Die medizinische Fachsprache abzulegen, fällt vielen Doctores schwer, haben sie doch im Studium fleißig Latein und Griechisch gelernt. Eine Geheimsprache sei das, sagt Eckart von Hirschhausen, Kabarettist, promovierter Mediziner und gelernter Journalist. Ein "lateinisches Verwirrspiel" nennt es Nikolaus Nützel, Journalist und Autor des Buches "Erste Hilfe für Patienten und andere Geschädigte der Gesundheitsreform".

"Was redet der da?", fragt Hirschhausen in seinem Langenscheidt-Wörterbuch "Arzt-Deutsch, Deutsch-Arzt". Der Doktor spricht vom Rektumkarzinom und meint Mastdarmkrebs, er sagt Ösophagitis und meint eine Entzündung der Speiseröhre. Vorteil: Es hört sich wichtig und kompliziert an. Rhinitis etwa, zusammengesetzt aus Rhin (Nase) und -itis (Entzündung) klinge viel bedeutsamer als Schnupfen, frozzelt Hirschhausen. Sein Lieblingsausdruck kommt aus dem Giftschrank der Arztsprache: die "supranasale Oligosynapsie", ein interner Ausdruck für dumme Patienten - wörtlich übersetzt: "Oberhalb der Nase finden nicht viele Nervenzellen zueinander".

Aber Patienten wollen nicht für dumm verkauft werden, sondern mitreden und dem Arzt auf Augenhöhe begegnen. Dafür gibt es nicht nur Hirschhausens Wörterbuch. Es gibt "Verstehen Sie Arzt?" aus einer Apotheken-Ratgeber-Reihe, es gibt "Erste Hilfe für Patienten" aus dem Knaur-Verlag, und es gibt Lexika im Internet. Zum Beispiel das "Fremdwörterlexikon" für den Zahnarztbesuch, zusammengestellt von der Initiative "proDente", getragen unter anderem von Bundeszahnärztekammer, Dentalindustrie und Zahntechnikern. Mehr als 550 Begriffe werden hier erklärt.

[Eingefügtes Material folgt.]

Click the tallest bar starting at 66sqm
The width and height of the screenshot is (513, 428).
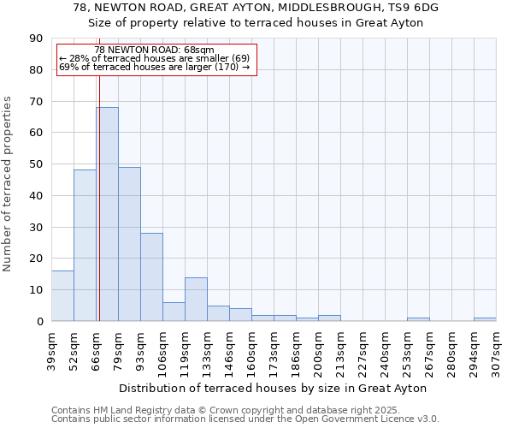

Möglicherweise ist das Gespräch auf Augenhöhe auch eine Generationenfrage. Der Halbgott in Weiß, der weit über dem Patienten stand, ist für jüngere Ärzte oft kein Vorbild mehr. Aber immer noch bekommen junge Mediziner, wenn sie von der Uni in die Praxis wechseln, einen Alltagsschock. Die frühere Bundesfamilienministerin Ursula Lehr, heute Professorin am Institut für Gerontologie an der Uni Heidelberg, drückt es so aus: "Der alte Arzt spricht Latein, der junge Arzt spricht Englisch, der gute Arzt spricht die Sprache des Patienten." Seltsam, dass das so lange dauert. Denn schon der chinesische Philosoph Konfuzius (551 bis 479 vor Christus) wusste: "Wenn die Sprache nicht stimmt, dann ist das, was gesagt wird, nicht das, was gemeint ist."

Die UPD ermutigt Patienten, nachzufragen - was viele sich nicht trauen, auch, weil niemand gerne dumm dasteht. "Es gibt eindeutig eine Kluft zwischen Arzt und Patient", sagt Martina Münzer. Aber auch positive Beispiele: "Kinderärzte und Hausärzte beherrschen das - das einfache Erklären." Wenn sich Ärzte mehr Zeit nähmen, ist sich Münzer sicher, gäbe es weniger Untersuchungen.

Medizinische Terminologie ist ein Pflichtkurs für jeden Studenten, der einmal Arzt werden möchte. Den Umgang mit Patienten dagegen kann man nur als Fortbildung im Beruf lernen - freiwillig. "Das ist zu spät", sagt Professor Linus Geisler, Internist und Mitglied verschiedener Ethik-Kommissionen. "Das Thema müsste ein Pflichtfach werden." Immerhin aber werde mittlerweile die Arzt-Patienten-Kommunikation an drei Hochschulen als Projekt in das Studium integriert, in Münster, Heidelberg und an der Berliner Charité.

Geisler fordert, Ärzte sollten "anschaulich" sprechen und Bilder benutzen, am besten ganz konkret: Wer Diagnosen aufmale oder Patienten zum Beispiel bei Krebs ihre Gefühle zeichnen lasse, könne manchmal "überwältigende Einblicke" erhalten.